Start
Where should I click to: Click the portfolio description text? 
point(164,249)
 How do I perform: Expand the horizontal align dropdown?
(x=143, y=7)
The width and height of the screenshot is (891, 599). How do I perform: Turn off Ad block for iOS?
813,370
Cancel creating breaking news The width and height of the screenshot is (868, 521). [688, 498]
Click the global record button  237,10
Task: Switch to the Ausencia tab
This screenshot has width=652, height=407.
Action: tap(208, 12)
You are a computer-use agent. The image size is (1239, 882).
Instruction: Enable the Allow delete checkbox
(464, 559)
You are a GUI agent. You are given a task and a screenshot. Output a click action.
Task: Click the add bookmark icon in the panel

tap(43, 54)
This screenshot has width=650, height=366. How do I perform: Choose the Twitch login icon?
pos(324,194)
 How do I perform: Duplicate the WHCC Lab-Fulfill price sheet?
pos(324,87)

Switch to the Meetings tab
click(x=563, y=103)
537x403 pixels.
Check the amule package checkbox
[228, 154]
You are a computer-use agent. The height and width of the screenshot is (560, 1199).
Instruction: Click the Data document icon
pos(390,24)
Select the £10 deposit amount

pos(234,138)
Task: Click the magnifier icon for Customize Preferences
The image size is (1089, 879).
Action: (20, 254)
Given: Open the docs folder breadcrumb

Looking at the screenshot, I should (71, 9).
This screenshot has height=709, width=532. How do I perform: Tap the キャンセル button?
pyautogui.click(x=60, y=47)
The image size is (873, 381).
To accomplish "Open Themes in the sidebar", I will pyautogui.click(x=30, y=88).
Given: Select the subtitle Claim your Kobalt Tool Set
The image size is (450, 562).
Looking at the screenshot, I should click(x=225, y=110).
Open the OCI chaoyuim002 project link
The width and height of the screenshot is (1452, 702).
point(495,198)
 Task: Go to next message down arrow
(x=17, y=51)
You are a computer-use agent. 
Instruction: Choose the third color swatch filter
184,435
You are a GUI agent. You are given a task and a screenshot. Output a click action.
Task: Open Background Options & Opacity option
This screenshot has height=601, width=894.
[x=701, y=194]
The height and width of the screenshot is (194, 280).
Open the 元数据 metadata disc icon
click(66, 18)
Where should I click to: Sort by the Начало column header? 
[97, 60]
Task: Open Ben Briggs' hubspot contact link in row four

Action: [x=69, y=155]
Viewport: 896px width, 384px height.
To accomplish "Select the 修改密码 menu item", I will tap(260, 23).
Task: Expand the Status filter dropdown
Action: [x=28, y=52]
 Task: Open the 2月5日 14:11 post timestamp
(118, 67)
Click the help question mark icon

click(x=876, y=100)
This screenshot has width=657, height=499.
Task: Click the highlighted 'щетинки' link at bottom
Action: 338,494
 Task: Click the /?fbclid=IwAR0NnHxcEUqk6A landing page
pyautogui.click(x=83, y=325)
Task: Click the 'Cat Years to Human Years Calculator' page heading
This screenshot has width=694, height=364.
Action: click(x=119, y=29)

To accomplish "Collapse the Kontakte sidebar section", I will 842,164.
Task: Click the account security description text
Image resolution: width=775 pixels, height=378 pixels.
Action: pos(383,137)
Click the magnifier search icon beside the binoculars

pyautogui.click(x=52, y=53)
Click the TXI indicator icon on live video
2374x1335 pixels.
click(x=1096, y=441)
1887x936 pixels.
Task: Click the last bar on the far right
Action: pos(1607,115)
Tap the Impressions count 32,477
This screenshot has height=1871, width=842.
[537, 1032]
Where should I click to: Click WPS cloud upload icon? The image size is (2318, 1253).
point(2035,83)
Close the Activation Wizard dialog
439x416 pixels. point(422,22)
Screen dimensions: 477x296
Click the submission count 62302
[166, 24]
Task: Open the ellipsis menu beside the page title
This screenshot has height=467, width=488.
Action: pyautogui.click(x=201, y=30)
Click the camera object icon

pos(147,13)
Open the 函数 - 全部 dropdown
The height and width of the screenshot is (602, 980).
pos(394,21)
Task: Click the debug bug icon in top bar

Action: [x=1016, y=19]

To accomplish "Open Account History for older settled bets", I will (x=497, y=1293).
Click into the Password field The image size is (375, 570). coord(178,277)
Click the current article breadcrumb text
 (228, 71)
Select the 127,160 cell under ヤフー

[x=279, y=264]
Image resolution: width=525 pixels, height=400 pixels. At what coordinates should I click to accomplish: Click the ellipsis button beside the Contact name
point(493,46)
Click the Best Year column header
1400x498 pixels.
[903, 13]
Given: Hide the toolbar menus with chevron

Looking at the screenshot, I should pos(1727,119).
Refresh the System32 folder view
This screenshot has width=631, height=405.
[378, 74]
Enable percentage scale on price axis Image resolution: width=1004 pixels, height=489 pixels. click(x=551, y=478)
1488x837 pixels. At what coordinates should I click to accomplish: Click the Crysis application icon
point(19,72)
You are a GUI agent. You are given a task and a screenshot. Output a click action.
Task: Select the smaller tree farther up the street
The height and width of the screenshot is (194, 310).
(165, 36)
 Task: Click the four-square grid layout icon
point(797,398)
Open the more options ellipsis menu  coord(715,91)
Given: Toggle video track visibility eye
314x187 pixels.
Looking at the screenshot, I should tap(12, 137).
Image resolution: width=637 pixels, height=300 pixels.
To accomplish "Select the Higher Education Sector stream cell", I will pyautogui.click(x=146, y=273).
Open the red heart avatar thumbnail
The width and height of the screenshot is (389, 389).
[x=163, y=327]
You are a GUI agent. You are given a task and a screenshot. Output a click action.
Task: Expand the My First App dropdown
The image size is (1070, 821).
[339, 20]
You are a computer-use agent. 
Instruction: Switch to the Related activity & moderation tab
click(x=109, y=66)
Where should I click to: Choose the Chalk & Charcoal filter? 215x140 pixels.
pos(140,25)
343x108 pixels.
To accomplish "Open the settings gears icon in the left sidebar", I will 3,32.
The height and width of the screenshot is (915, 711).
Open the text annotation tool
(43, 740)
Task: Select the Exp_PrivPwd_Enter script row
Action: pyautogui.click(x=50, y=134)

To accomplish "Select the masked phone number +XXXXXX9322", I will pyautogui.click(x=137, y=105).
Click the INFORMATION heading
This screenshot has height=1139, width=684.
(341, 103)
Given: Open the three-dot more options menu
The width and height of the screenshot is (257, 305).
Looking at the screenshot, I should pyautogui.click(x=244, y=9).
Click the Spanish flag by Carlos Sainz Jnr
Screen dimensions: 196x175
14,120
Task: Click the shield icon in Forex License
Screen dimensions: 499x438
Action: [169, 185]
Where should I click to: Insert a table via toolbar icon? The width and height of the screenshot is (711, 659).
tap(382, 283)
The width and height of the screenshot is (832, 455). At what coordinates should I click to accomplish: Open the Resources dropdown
End
- _Aim of the exercise_
Output every line of the listing above as a numbered list, leaving out the blank lines.

- _Response to this task_
1. Where should I click to: Click the portfolio description text? 
2. point(164,249)
3.  How do I perform: Expand the horizontal align dropdown?
4. (x=143, y=7)
5. The width and height of the screenshot is (891, 599). How do I perform: Turn off Ad block for iOS?
6. 813,370
7. Cancel creating breaking news The width and height of the screenshot is (868, 521). [688, 498]
8. Click the global record button  237,10
9. Task: Switch to the Ausencia tab
10. This screenshot has width=652, height=407.
11. Action: tap(208, 12)
12. You are a computer-use agent. The image size is (1239, 882).
13. Instruction: Enable the Allow delete checkbox
14. (464, 559)
15. You are a GUI agent. You are given a task and a screenshot. Output a click action.
16. Task: Click the add bookmark icon in the panel
17. tap(43, 54)
18. This screenshot has width=650, height=366. How do I perform: Choose the Twitch login icon?
19. pos(324,194)
20.  How do I perform: Duplicate the WHCC Lab-Fulfill price sheet?
21. pos(324,87)
22. Switch to the Meetings tab
23. click(x=563, y=103)
24. 537x403 pixels.
25. Check the amule package checkbox
26. [228, 154]
27. You are a computer-use agent. The height and width of the screenshot is (560, 1199).
28. Instruction: Click the Data document icon
29. pos(390,24)
30. Select the £10 deposit amount
31. pos(234,138)
32. Task: Click the magnifier icon for Customize Preferences
33. The image size is (1089, 879).
34. Action: (20, 254)
35. Given: Open the docs folder breadcrumb
36. Looking at the screenshot, I should (71, 9).
37. This screenshot has height=709, width=532. How do I perform: Tap the キャンセル button?
38. pyautogui.click(x=60, y=47)
39. The image size is (873, 381).
40. To accomplish "Open Themes in the sidebar", I will pyautogui.click(x=30, y=88).
41. Given: Select the subtitle Claim your Kobalt Tool Set
42. The image size is (450, 562).
43. Looking at the screenshot, I should click(x=225, y=110).
44. Open the OCI chaoyuim002 project link
45. The width and height of the screenshot is (1452, 702).
46. point(495,198)
47.  Task: Go to next message down arrow
48. (x=17, y=51)
49. You are a computer-use agent. 
50. Instruction: Choose the third color swatch filter
51. 184,435
52. You are a GUI agent. You are given a task and a screenshot. Output a click action.
53. Task: Open Background Options & Opacity option
54. This screenshot has height=601, width=894.
55. [x=701, y=194]
56. The height and width of the screenshot is (194, 280).
57. Open the 元数据 metadata disc icon
58. click(66, 18)
59. Where should I click to: Sort by the Начало column header? 
60. [97, 60]
61. Task: Open Ben Briggs' hubspot contact link in row four
62. Action: [x=69, y=155]
63. Viewport: 896px width, 384px height.
64. To accomplish "Select the 修改密码 menu item", I will tap(260, 23).
65. Task: Expand the Status filter dropdown
66. Action: [x=28, y=52]
67.  Task: Open the 2月5日 14:11 post timestamp
68. (118, 67)
69. Click the help question mark icon
70. click(x=876, y=100)
71. This screenshot has width=657, height=499.
72. Task: Click the highlighted 'щетинки' link at bottom
73. Action: 338,494
74.  Task: Click the /?fbclid=IwAR0NnHxcEUqk6A landing page
75. pyautogui.click(x=83, y=325)
76. Task: Click the 'Cat Years to Human Years Calculator' page heading
77. This screenshot has width=694, height=364.
78. Action: click(x=119, y=29)
79. To accomplish "Collapse the Kontakte sidebar section", I will 842,164.
80. Task: Click the account security description text
81. Image resolution: width=775 pixels, height=378 pixels.
82. Action: pos(383,137)
83. Click the magnifier search icon beside the binoculars
84. pyautogui.click(x=52, y=53)
85. Click the TXI indicator icon on live video
86. 2374x1335 pixels.
87. click(x=1096, y=441)
88. 1887x936 pixels.
89. Task: Click the last bar on the far right
90. Action: pos(1607,115)
91. Tap the Impressions count 32,477
92. This screenshot has height=1871, width=842.
93. [537, 1032]
94. Where should I click to: Click WPS cloud upload icon? The image size is (2318, 1253).
95. point(2035,83)
96. Close the Activation Wizard dialog
97. 439x416 pixels. point(422,22)
98. Screen dimensions: 477x296
99. Click the submission count 62302
100. [166, 24]
101. Task: Open the ellipsis menu beside the page title
102. This screenshot has height=467, width=488.
103. Action: pyautogui.click(x=201, y=30)
104. Click the camera object icon
105. pos(147,13)
106. Open the 函数 - 全部 dropdown
107. The height and width of the screenshot is (602, 980).
108. pos(394,21)
109. Task: Click the debug bug icon in top bar
110. Action: [x=1016, y=19]
111. To accomplish "Open Account History for older settled bets", I will (x=497, y=1293).
112. Click into the Password field The image size is (375, 570). coord(178,277)
113. Click the current article breadcrumb text
114.  (228, 71)
115. Select the 127,160 cell under ヤフー
116. [x=279, y=264]
117. Image resolution: width=525 pixels, height=400 pixels. At what coordinates should I click to accomplish: Click the ellipsis button beside the Contact name
118. point(493,46)
119. Click the Best Year column header
120. 1400x498 pixels.
121. [903, 13]
122. Given: Hide the toolbar menus with chevron
123. Looking at the screenshot, I should pos(1727,119).
124. Refresh the System32 folder view
125. This screenshot has width=631, height=405.
126. [378, 74]
127. Enable percentage scale on price axis Image resolution: width=1004 pixels, height=489 pixels. click(x=551, y=478)
128. 1488x837 pixels. At what coordinates should I click to accomplish: Click the Crysis application icon
129. point(19,72)
130. You are a GUI agent. You are given a task and a screenshot. Output a click action.
131. Task: Select the smaller tree farther up the street
132. The height and width of the screenshot is (194, 310).
133. (165, 36)
134.  Task: Click the four-square grid layout icon
135. point(797,398)
136. Open the more options ellipsis menu  coord(715,91)
137. Given: Toggle video track visibility eye
138. 314x187 pixels.
139. Looking at the screenshot, I should tap(12, 137).
140. Image resolution: width=637 pixels, height=300 pixels.
141. To accomplish "Select the Higher Education Sector stream cell", I will pyautogui.click(x=146, y=273).
142. Open the red heart avatar thumbnail
143. The width and height of the screenshot is (389, 389).
144. [x=163, y=327]
145. You are a GUI agent. You are given a task and a screenshot. Output a click action.
146. Task: Expand the My First App dropdown
147. The image size is (1070, 821).
148. [339, 20]
149. You are a computer-use agent. 
150. Instruction: Switch to the Related activity & moderation tab
151. click(x=109, y=66)
152. Where should I click to: Choose the Chalk & Charcoal filter? 215x140 pixels.
153. pos(140,25)
154. 343x108 pixels.
155. To accomplish "Open the settings gears icon in the left sidebar", I will 3,32.
156. The height and width of the screenshot is (915, 711).
157. Open the text annotation tool
158. (43, 740)
159. Task: Select the Exp_PrivPwd_Enter script row
160. Action: pyautogui.click(x=50, y=134)
161. To accomplish "Select the masked phone number +XXXXXX9322", I will pyautogui.click(x=137, y=105).
162. Click the INFORMATION heading
163. This screenshot has height=1139, width=684.
164. (341, 103)
165. Given: Open the three-dot more options menu
166. The width and height of the screenshot is (257, 305).
167. Looking at the screenshot, I should pyautogui.click(x=244, y=9).
168. Click the Spanish flag by Carlos Sainz Jnr
169. Screen dimensions: 196x175
170. 14,120
171. Task: Click the shield icon in Forex License
172. Screen dimensions: 499x438
173. Action: [169, 185]
174. Where should I click to: Insert a table via toolbar icon? The width and height of the screenshot is (711, 659).
175. tap(382, 283)
176. The width and height of the screenshot is (832, 455). At what coordinates should I click to accomplish: Open the Resources dropdown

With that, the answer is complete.